The saving grace in all of this is I have somehow learned to love working this hard. I enjoy reading cases on Constitutional law, sorting through contracts and making arguments for criminal cases. Much of the time, however, is toil: there are long readings I don’t want to finish, there are mornings when I wake up at 3am to finish a paper, and there are countless nights where I sit down in my room, in my closet, to drown out the sound of friends enjoying themselves upstairs. I am almost always tired and have little time to give to friends, family or even God. So where is the up side?

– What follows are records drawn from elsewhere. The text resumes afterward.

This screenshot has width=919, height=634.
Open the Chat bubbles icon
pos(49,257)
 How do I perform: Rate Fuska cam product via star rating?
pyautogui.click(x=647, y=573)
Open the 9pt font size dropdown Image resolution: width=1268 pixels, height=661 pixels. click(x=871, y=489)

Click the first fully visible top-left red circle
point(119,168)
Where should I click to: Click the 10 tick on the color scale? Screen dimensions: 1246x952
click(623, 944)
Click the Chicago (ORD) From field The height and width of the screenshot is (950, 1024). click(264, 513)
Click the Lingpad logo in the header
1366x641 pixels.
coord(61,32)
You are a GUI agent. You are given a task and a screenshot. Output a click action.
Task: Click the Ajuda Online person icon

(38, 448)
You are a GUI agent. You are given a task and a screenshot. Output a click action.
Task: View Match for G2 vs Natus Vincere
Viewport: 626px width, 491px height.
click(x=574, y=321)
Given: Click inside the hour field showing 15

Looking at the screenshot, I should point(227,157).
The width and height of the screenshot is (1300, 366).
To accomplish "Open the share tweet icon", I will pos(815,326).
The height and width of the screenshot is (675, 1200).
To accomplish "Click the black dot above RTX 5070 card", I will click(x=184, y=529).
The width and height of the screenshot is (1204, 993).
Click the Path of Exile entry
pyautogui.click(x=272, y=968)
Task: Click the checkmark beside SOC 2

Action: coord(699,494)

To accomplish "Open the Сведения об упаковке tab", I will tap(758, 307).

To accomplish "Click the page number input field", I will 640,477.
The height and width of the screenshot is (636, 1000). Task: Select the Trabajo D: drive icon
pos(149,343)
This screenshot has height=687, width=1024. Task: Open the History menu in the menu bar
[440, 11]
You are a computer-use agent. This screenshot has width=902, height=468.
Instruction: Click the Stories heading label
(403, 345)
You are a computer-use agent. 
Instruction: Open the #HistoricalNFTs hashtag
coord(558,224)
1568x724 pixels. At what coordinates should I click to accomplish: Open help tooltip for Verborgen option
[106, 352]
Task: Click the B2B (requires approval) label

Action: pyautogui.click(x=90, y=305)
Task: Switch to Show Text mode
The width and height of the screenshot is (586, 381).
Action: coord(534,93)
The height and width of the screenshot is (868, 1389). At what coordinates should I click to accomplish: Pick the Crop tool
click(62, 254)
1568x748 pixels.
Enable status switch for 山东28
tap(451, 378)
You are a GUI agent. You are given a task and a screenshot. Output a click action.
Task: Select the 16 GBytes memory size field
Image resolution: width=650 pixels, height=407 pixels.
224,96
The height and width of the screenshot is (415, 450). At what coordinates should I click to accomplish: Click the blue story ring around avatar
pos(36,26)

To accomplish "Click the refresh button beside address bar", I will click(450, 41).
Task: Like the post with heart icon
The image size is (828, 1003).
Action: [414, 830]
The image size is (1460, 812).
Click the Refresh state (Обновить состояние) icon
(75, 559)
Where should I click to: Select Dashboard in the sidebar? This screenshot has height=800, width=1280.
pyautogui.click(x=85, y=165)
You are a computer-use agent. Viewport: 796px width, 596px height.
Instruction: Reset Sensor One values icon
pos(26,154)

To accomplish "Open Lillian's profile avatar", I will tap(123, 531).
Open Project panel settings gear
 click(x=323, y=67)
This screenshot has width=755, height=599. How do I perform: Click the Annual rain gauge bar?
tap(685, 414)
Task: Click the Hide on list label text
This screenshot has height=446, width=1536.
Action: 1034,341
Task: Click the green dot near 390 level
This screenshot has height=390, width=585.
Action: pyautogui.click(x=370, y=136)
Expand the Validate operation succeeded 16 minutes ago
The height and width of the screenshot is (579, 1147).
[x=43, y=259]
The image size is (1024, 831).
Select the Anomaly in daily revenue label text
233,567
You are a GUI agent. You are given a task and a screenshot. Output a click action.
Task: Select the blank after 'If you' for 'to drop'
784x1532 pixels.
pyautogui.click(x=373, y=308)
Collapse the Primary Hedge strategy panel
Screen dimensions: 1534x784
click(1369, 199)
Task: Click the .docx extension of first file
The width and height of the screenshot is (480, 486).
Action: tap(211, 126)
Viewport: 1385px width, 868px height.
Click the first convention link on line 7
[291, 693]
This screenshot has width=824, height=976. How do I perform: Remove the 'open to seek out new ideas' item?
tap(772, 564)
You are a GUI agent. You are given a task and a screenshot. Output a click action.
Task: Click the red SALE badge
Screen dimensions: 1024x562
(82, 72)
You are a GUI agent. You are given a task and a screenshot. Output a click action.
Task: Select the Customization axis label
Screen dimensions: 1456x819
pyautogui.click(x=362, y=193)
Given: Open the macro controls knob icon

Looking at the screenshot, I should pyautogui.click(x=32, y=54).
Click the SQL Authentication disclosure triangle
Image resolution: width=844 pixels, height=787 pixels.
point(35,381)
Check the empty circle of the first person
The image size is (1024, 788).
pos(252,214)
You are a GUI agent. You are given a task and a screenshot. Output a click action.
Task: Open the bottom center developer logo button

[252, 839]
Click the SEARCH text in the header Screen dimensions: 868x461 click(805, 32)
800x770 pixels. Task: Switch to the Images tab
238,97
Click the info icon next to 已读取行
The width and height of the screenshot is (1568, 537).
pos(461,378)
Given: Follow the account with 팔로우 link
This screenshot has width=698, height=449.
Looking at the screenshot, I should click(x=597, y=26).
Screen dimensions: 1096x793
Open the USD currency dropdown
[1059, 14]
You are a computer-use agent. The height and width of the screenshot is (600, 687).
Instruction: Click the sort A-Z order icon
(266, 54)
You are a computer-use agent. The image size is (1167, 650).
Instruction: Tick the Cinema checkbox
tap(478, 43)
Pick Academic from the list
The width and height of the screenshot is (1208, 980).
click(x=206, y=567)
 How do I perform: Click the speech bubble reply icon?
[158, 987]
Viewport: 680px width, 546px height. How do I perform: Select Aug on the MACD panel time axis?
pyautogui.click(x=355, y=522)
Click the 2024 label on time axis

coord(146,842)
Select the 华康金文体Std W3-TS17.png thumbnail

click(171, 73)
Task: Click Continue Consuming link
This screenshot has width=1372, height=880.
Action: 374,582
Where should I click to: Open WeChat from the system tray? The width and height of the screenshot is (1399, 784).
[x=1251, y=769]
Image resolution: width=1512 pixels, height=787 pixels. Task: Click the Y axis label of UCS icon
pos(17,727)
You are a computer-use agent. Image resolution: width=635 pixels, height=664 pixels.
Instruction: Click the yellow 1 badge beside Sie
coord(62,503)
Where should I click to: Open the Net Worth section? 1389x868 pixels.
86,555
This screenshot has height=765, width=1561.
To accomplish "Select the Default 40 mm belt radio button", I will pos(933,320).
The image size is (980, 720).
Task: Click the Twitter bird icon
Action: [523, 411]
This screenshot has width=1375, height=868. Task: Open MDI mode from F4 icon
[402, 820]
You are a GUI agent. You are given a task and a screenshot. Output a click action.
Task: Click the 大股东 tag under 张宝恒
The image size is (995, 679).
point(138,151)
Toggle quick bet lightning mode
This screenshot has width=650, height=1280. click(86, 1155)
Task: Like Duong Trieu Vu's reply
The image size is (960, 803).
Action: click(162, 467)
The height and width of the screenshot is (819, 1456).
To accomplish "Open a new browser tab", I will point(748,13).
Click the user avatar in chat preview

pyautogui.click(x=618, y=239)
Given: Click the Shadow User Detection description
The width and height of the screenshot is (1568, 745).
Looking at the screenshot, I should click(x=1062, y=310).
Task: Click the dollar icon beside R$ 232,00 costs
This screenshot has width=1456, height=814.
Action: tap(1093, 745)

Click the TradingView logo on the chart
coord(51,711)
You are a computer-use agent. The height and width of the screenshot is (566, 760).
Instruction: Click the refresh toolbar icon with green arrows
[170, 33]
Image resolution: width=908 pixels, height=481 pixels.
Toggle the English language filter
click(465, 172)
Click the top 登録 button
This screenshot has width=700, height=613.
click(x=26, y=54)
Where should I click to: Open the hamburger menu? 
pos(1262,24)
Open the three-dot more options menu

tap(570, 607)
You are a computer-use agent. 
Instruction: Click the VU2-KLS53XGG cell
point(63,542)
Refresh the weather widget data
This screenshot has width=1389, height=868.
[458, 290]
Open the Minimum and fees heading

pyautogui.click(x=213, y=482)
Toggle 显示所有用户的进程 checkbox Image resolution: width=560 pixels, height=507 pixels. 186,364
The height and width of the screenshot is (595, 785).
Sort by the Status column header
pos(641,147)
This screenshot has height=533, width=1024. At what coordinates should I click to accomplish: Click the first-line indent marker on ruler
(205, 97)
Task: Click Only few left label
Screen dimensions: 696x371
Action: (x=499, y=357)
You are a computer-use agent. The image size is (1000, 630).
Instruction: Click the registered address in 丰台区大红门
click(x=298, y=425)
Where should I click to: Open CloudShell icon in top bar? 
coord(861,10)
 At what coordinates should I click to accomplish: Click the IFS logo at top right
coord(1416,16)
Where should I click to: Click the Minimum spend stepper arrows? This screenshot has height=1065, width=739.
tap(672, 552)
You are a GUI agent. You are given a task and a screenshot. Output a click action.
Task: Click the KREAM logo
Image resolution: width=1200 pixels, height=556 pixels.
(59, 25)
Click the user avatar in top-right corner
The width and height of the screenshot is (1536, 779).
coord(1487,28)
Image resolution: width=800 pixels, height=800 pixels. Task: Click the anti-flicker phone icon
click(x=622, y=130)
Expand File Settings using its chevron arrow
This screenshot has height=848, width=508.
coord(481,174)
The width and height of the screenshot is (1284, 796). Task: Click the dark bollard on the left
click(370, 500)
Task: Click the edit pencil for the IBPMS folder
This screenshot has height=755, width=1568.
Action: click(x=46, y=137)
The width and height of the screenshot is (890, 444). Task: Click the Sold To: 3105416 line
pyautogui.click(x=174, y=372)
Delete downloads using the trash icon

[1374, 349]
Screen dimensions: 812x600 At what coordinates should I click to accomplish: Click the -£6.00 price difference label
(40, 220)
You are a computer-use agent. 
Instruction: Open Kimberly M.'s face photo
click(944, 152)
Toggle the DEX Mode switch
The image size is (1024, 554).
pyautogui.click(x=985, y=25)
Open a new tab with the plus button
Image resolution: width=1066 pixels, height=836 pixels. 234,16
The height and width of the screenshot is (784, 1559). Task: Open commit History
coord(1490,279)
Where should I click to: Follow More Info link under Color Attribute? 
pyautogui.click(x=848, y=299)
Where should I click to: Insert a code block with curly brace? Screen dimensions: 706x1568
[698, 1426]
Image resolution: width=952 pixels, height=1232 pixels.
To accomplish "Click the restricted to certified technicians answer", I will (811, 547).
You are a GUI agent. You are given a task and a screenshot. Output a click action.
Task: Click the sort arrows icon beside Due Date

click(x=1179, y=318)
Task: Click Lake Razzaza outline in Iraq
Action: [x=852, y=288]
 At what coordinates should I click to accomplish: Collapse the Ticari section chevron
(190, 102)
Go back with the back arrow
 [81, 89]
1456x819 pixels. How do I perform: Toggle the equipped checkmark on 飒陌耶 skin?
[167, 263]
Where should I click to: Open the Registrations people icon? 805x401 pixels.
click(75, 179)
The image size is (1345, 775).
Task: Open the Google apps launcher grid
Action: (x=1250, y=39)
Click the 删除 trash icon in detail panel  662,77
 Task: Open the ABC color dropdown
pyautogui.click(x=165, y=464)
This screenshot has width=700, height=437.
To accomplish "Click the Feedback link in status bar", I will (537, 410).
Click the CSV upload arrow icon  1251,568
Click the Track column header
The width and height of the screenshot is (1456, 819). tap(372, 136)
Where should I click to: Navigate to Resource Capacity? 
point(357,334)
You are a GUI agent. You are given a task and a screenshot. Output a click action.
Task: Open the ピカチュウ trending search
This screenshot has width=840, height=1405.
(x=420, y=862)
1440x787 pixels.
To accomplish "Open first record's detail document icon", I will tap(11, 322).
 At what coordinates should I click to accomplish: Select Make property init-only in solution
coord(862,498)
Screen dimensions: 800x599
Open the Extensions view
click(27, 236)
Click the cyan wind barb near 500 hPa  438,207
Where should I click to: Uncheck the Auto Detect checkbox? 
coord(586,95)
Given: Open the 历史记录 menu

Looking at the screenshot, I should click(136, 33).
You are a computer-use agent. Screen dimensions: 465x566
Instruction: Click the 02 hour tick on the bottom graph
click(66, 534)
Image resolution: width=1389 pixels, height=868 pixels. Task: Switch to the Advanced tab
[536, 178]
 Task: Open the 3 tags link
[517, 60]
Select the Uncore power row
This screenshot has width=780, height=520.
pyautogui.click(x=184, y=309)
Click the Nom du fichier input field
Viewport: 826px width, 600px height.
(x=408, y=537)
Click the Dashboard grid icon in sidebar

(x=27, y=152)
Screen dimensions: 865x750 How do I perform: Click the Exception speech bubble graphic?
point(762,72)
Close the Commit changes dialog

The experience is forcing me to grow dramatically. I normally can’t tell that I am making any substantial step forward. Instead, I look back each 6 months and realize that I can barely recognize the person that I was such a short time ago. Now, however, I can feel myself being stretched and pushed. I understand that I am gaining perseverance, humility, wisdom, and perspective. For the first time I have been pushed to my limits. For the first time I have straddled the line between success and failure. More than anything, however, it just feels right.
The image of the bible can sometimes be dark: “Cursed is the ground because of you; through painful toil you will eat of it all the days of your life” Genesis 3:17. “What does man gain from all his labor at which he toils under the sun?” Ecclesiastes 1:3. Yet it also paints it as good: “That everyone may eat and rink, and find satisfaction in all his toil—this is the gift of God.” Ecclesiastes 3:13. “Then I realized that it is good and proper for a man to eat and drink, and to find satisfaction in his toilsome labor under the sun during the few days of life God has given him” Ecclesiastes 5:18.
I understand why God has put us on Earth “to toil under the sun.” How else would we ever grow? All this being said, I do not want to live to work, I want to work to live. I cannot help looking into the future about all the things that I can ‘accomplish’ for God, but what really drives me is the thought of family and friends. Many will say I am in the wrong profession, but I still hold out hope that I can have both an incredible family and have a career that creates substantial change in the world.